### Aim of the exercise
Produce a copy of every line in the records that holds the string "will".

*-*-*

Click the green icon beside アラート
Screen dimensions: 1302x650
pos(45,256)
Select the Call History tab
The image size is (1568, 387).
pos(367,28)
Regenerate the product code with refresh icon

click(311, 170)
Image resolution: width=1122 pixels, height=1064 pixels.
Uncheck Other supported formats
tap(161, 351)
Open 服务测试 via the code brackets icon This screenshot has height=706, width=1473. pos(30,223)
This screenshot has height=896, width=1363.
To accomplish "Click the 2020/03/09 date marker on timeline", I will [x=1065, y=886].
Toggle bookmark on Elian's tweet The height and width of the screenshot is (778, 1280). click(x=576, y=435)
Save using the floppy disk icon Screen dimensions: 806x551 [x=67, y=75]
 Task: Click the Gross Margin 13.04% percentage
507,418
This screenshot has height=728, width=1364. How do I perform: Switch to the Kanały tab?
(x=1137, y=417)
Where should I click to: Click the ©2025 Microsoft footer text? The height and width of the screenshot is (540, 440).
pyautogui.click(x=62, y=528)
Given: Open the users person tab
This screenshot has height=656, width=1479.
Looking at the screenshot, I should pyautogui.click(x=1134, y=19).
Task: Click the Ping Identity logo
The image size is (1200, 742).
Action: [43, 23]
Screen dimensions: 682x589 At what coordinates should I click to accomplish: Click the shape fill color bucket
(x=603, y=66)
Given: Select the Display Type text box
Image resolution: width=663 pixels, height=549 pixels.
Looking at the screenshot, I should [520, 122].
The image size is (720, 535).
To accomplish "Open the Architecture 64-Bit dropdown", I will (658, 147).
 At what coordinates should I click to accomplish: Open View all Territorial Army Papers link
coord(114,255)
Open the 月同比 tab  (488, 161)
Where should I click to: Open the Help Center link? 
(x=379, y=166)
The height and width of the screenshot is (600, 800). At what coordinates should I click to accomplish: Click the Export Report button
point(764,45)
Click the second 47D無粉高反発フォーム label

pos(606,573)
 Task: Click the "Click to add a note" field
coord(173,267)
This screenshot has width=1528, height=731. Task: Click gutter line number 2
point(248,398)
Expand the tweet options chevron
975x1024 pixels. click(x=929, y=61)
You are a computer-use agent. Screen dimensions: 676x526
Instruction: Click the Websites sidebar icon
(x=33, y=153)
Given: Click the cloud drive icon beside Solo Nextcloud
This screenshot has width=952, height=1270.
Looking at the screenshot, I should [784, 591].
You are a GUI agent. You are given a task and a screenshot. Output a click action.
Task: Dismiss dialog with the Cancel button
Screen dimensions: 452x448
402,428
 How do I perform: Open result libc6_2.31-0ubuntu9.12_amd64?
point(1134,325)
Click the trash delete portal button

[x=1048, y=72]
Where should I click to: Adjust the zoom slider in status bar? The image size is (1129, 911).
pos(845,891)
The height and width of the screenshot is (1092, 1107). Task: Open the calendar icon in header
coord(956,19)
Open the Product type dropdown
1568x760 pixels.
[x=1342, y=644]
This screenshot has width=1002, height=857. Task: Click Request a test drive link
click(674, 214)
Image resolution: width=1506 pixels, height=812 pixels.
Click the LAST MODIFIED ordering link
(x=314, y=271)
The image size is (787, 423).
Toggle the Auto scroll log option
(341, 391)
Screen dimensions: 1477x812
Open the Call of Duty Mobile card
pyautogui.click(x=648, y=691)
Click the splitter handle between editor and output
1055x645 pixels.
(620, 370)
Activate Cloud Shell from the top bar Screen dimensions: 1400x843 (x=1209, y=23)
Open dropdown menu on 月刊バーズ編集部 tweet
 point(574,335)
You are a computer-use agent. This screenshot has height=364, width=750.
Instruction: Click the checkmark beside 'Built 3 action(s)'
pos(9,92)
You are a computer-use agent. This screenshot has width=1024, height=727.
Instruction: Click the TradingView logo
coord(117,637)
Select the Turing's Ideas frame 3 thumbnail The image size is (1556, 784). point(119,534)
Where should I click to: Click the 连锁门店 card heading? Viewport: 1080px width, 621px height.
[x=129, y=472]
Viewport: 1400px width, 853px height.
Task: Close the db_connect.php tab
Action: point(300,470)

*-*-*

### Exercise solution
To accomplish "Click the 2020/03/09 date marker on timeline", I will [x=1065, y=886].
To accomplish "Open the Architecture 64-Bit dropdown", I will (658, 147).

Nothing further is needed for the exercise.